- _Material provided_
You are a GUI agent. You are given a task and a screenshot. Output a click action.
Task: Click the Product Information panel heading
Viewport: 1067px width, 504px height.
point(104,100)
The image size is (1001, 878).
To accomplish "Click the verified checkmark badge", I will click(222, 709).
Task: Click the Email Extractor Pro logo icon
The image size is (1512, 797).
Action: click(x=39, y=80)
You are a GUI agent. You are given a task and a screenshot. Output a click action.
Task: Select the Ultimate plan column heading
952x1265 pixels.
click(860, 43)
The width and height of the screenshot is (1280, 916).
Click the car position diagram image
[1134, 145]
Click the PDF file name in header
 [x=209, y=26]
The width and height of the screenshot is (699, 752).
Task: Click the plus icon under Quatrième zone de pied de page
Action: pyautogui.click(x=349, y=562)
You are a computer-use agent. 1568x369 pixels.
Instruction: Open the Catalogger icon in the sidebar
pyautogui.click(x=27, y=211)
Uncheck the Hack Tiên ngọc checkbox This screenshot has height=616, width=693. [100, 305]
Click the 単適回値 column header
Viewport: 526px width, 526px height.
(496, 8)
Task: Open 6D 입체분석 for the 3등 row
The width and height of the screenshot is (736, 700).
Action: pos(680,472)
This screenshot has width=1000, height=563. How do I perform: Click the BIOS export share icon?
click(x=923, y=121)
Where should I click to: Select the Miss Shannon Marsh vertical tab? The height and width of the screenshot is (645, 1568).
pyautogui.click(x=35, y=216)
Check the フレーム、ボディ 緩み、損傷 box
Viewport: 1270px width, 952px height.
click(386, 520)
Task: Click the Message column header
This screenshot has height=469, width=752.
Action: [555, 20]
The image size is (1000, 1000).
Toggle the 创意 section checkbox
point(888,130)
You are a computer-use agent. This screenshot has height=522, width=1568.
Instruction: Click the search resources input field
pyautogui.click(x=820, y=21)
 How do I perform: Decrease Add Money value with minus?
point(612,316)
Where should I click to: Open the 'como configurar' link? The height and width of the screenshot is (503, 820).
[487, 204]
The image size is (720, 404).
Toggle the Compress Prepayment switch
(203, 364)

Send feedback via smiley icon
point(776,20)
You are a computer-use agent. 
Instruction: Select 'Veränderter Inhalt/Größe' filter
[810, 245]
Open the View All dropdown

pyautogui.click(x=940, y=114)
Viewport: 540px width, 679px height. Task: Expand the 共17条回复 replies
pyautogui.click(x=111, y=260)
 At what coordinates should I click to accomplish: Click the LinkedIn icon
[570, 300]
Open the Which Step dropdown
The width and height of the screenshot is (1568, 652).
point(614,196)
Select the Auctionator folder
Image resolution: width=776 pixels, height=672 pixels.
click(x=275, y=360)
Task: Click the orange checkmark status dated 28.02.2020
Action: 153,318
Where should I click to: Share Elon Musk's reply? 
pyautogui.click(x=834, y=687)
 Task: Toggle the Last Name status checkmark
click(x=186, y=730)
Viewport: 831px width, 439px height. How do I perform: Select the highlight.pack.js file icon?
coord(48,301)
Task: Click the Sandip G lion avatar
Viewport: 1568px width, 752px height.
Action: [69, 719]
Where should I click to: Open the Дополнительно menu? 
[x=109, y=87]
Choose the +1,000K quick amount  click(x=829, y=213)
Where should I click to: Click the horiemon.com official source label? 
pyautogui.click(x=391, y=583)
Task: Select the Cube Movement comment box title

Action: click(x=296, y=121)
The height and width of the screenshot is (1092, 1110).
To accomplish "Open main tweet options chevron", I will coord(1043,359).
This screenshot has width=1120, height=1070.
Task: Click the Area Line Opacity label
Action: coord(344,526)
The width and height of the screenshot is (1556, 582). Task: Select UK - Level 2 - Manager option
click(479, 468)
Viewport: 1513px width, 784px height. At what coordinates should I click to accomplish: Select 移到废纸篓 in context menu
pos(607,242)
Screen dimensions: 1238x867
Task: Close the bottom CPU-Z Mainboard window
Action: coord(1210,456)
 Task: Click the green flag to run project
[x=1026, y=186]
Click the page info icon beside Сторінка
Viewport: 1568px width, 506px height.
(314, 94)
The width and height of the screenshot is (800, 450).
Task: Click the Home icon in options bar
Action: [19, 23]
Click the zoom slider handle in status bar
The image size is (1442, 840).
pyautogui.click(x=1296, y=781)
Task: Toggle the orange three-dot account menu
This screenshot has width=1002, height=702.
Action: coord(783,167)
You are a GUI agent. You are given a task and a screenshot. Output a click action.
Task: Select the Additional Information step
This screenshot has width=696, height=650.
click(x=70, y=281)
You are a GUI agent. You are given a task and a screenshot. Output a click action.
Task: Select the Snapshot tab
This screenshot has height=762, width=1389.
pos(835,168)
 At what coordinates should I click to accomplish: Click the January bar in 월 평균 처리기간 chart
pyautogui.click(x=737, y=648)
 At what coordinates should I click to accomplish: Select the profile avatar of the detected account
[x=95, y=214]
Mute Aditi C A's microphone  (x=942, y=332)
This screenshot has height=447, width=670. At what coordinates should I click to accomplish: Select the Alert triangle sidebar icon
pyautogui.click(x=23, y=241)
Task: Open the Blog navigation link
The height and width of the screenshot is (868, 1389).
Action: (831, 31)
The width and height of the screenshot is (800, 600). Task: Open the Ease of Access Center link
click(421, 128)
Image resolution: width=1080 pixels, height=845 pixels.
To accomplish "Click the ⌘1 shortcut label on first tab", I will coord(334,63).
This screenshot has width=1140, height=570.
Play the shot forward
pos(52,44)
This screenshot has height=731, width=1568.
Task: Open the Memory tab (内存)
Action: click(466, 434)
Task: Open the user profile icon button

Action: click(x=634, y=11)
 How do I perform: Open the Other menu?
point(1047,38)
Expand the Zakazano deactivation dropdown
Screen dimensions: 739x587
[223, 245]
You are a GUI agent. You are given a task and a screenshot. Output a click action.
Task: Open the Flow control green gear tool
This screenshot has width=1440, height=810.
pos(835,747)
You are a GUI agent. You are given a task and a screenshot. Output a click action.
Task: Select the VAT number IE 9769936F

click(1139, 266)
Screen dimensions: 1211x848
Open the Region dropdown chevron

- _Exercise description_
Return, from the data, each line that has the word "Information" in it.

- _Solution to the problem_
Task: Click the Product Information panel heading
Task: Select the Additional Information step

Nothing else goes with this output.